Dynamical Aharonov-Bohm cages and tight meson confinement in a $\mathbb{Z}_2$-loop gauge theory

Abstract: We study the finite-density phases of a $\mathbb{Z}_2$ lattice gauge theory (LGT) of interconnected loops and dynamical $\mathbb{Z}_2$ charges. The gauge-invariant Wilson terms, accounting for the magnetic flux threading each loop, correspond to simple two-body Ising interactions in this setting. Such terms control the interference of charges tunneling around the loops, leading to dynamical Aharonov-Bohm (AB) cages that are delimited by loops threaded by a $\pi$-flux.

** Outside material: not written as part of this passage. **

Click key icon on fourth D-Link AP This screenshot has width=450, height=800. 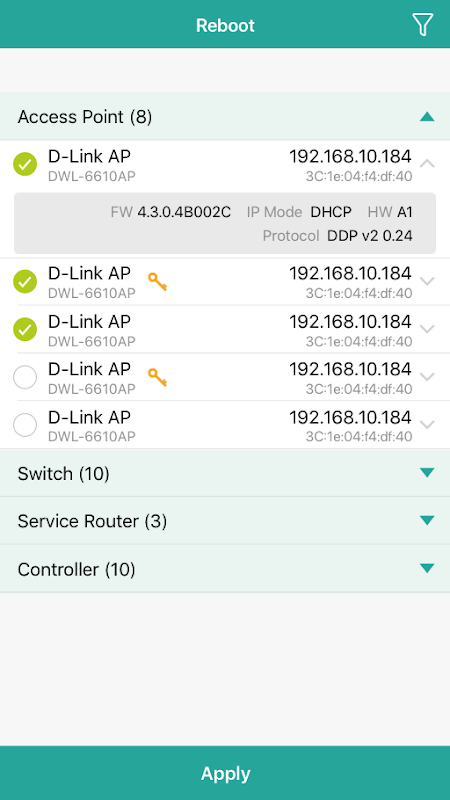pos(158,377)
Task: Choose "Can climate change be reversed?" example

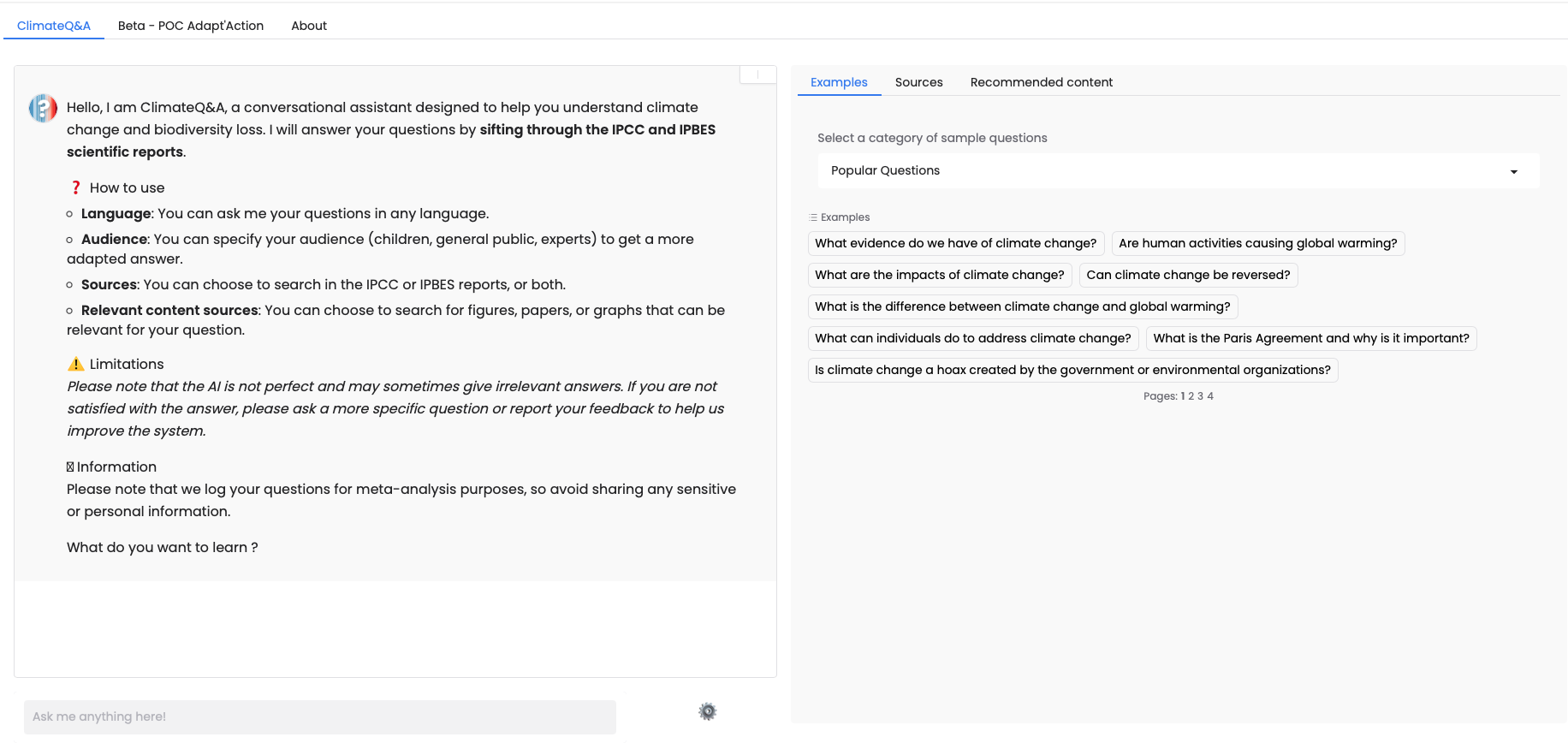Action: (x=1188, y=275)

The latter can be understood as $\mathbb{Z}_2$ vortices, the analog of visons in two dimensional LGTs, which become mobile by adding quantum fluctuations through an external electric field. In contrast to a semi-classical regime of static and homogeneous AB cages, the mobile visons can self-assemble leading to AB cages of different lengths depending on the density of $\mathbb{Z}_2$ charges and the interplay of magnetic and electric terms. Inside these cages, the individual charges get confined into tightly-bound charge-neutral pairs, the $\mathbb{Z}_2$ analogue of mesons. Depending on the region of parameter space, these tightly-bound mesons can propagate within dilute AB-dimers that virtually expand and contract, or else move by virtually stretching and compressing an electric field string. Both limits lead to a Luttinger liquid described by a constrained integrable model. This phase is separated from an incompressible Mott insulator where mesons belong to closely-packed AB-trimers. In light of recent trapped-ion experiments for a single $\mathbb{Z}_2$ loop, these phases could be explored in future experiments.